§ **THE RECORDS**
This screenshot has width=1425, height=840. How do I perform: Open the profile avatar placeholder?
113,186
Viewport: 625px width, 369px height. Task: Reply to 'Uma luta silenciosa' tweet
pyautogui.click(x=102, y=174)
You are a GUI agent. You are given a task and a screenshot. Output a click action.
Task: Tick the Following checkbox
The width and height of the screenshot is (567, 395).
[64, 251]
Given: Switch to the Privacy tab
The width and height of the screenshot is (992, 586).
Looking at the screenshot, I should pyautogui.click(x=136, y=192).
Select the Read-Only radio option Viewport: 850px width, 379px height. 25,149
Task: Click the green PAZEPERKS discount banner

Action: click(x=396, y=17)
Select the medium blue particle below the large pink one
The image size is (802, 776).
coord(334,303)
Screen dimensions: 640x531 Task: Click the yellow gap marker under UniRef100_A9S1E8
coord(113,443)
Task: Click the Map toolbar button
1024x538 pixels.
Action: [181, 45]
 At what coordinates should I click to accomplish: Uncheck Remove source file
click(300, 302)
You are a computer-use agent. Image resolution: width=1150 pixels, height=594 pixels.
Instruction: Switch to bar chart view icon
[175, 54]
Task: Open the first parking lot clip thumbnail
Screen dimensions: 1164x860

§ **AIM OF THE EXERCISE**
In the entries above, find each line with the word "agent" and return it.

§ **RESULT FOR THIS EXERCISE**
You are a GUI agent. You are given a task and a screenshot. Output a click action.
You are a computer-use agent. Image resolution: width=1150 pixels, height=594 pixels.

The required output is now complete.